$28 billion in federal aid opened for food, beverage purveyors slammed by pandemic
The federal Small Business Administration has opened the application process for awards of up to $10 million each to restaurants, wineries, caterers and a broad range of other food and drink purveyors financially impacted by the coronavirus pandemic. It’s a ray of good news for Sonoma County’s food and tourism industry, which has been battered by the downswing in business amid government-imposed safety orders of the past 14 months.
“Our district, it’s renowned for our great food and wine,” said Rep. Mike Thompson, D-St. Helena, and a strong proponent of the fund. “The pandemic was crushing. It harmed a lot of great small business owners. A lot of restaurants closed and will never open again. Many others were set back. It’s important we provide assistance to these folks, so they can keep their doors open and employees working.”
The Restaurant Revitalization Fund, established by the sweeping American Rescue Plan Act in March, appropriates $28.6 billion to the SBA for grants to affected business owners. That money will be available until expended, and does not have to be repaid.
The Rescue Plan includes key provisions from the RESTAURANTS Act of 2020, which Thompson co-authored. The SBA hosted webinars for restaurant owners last weekend, and officially opened the application website at 9 a.m. Monday.

• Activity
The piece on federal aid for food and beverage purveyors names specific kinds of businesses eligible for the awards. List every one.

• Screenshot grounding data

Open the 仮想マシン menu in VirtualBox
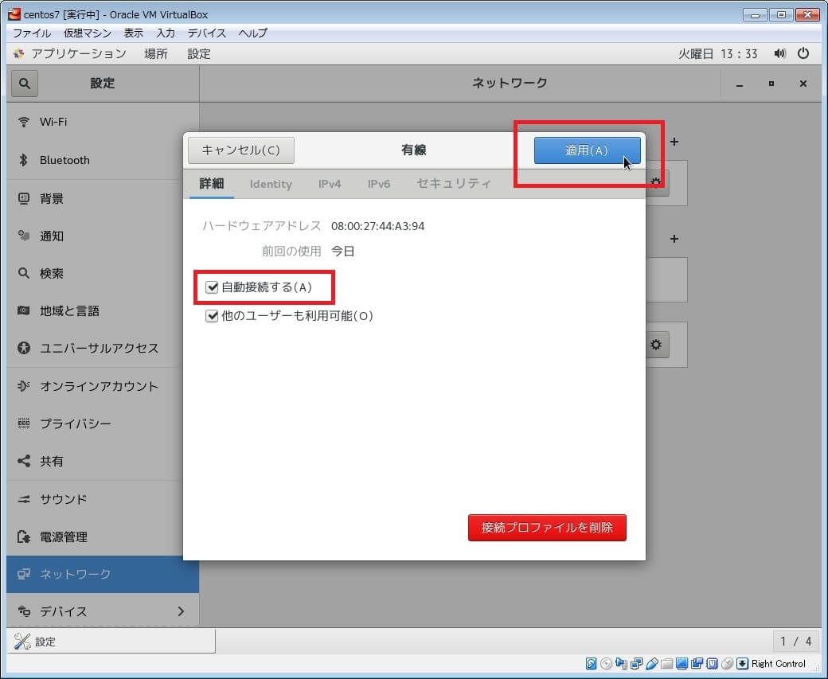The height and width of the screenshot is (679, 828). click(x=88, y=33)
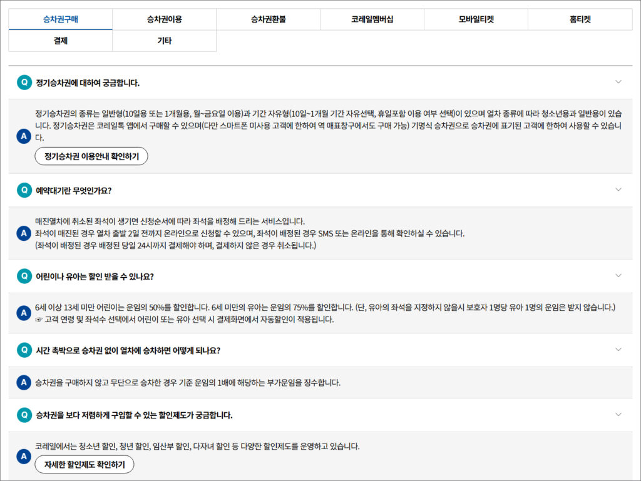Collapse the 예약대기란 무엇인가요 chevron arrow
Viewport: 641px width, 481px height.
[x=618, y=190]
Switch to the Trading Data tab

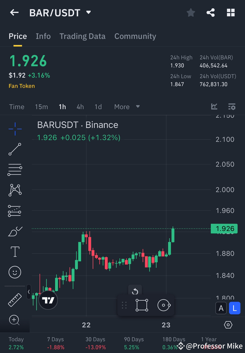(x=83, y=36)
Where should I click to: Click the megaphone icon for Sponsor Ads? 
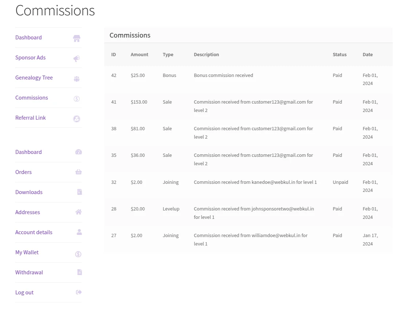[77, 58]
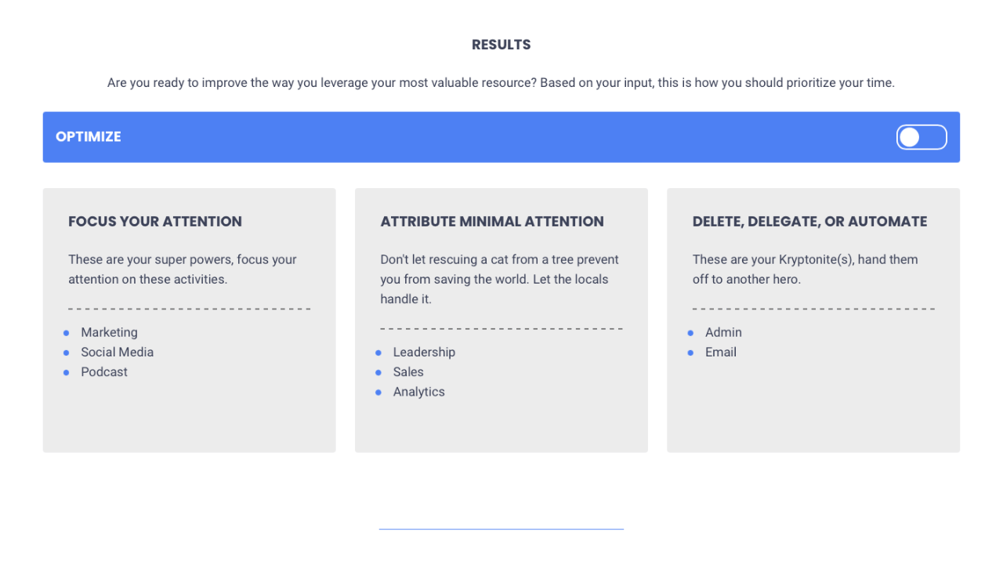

• Solution for this exercise
restaurants, wineries, caterers